By:  Deb Grace

Are you age 70 1/2 or older and thinking about retiring in December or January?  You may want to consider the effect that required minimum distributions from your 401(k) Plan will have on your taxable income. 

As a general rule, individuals are required to begin taking minimum distributions from tax deferred retirement plans, such as IRAs, 403(b)s, 401(k) plans, when the individual attains age 70 1/2.  An employee who is working after attaining age 70 1/2 may be allowed to delay until retirement the required minimum distributions from his employer’s 401(k) plan.  The 401(k) plan must specifically allow for delayed distribution for working employees, and the employee must not be a 5% or greater owner of the business that sponsors the 401(k).  Under this special rule, the first required minimum distribution is due for the year in which the employee retires, and may be delayed until April 1 of the year following the year of retirement.  Subsequent required minimum distributions are due by December 31st of each year following the year of retirement.

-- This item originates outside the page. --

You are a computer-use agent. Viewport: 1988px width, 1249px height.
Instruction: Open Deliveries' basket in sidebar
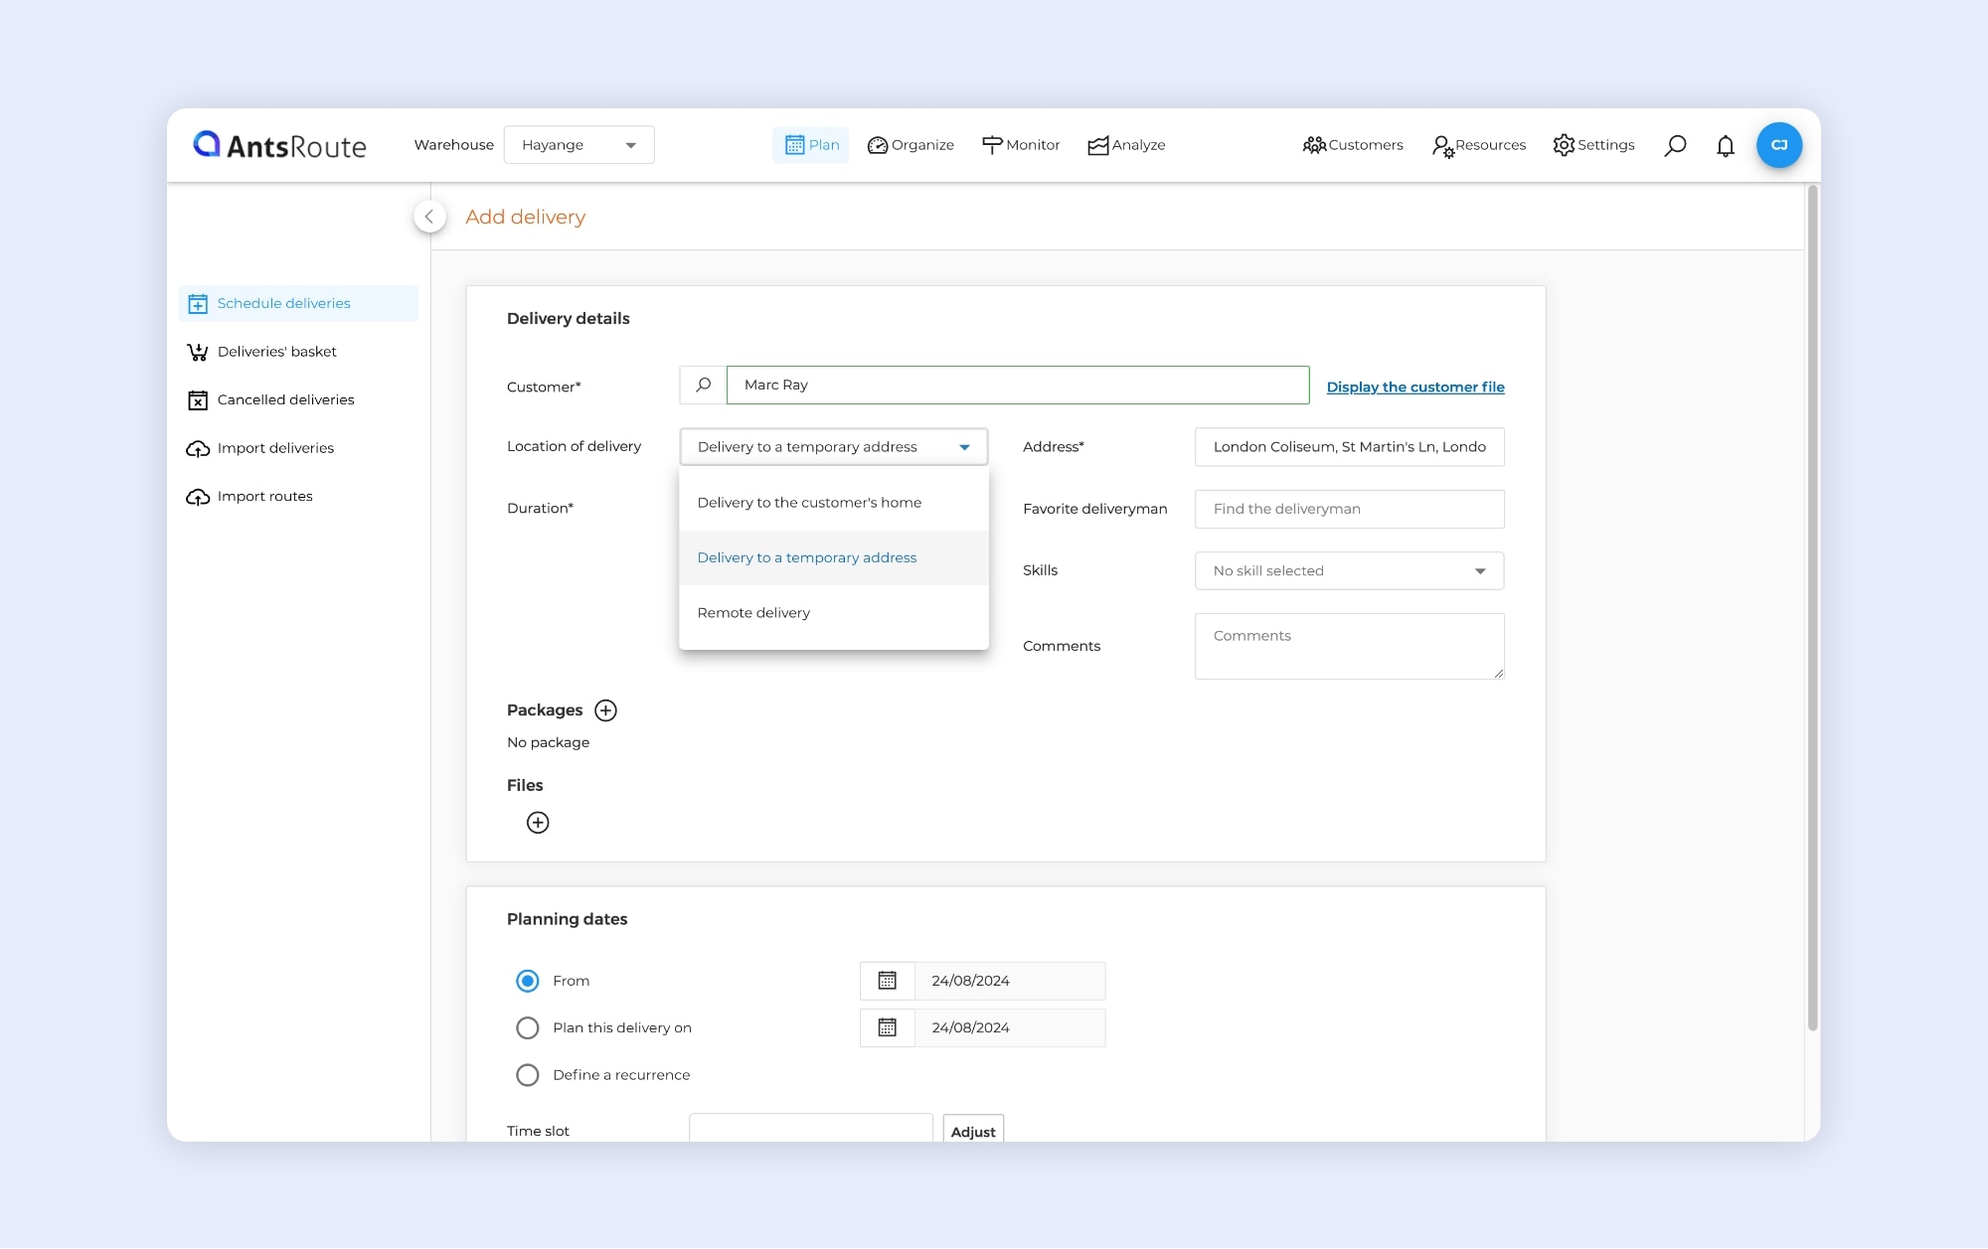(x=276, y=352)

A tax savvy employee who has the option of retiring in December or waiting until the following January may want to consider the due dates for taking required minimum distributions when setting his or her retirement date.  For example, if an employee retires on December 31, 2016 without having taken the required minimum distribution from his 401(k) account in 2016, then the employee will have to take two required minimum distributions in 2017.  The 2016 distribution for the year of retirement is due by April 1, 2017, and is calculated using the employee’s 401(k) account balance as of December 31, 2015.  The 2017 distribution is due by December 31, 2017 and is calculated using the employee’s account balance as of December 31, 2016.

If the employee had waited until January 2, 2017 to retire no required minimum distribution would have been due for 2016, and the employee will avoid the additional income tax due from taking two required minimum distributions in one year. 
Note, this delayed distribution rule does not apply to IRAs or 401(k) accounts under a former employer’s plan.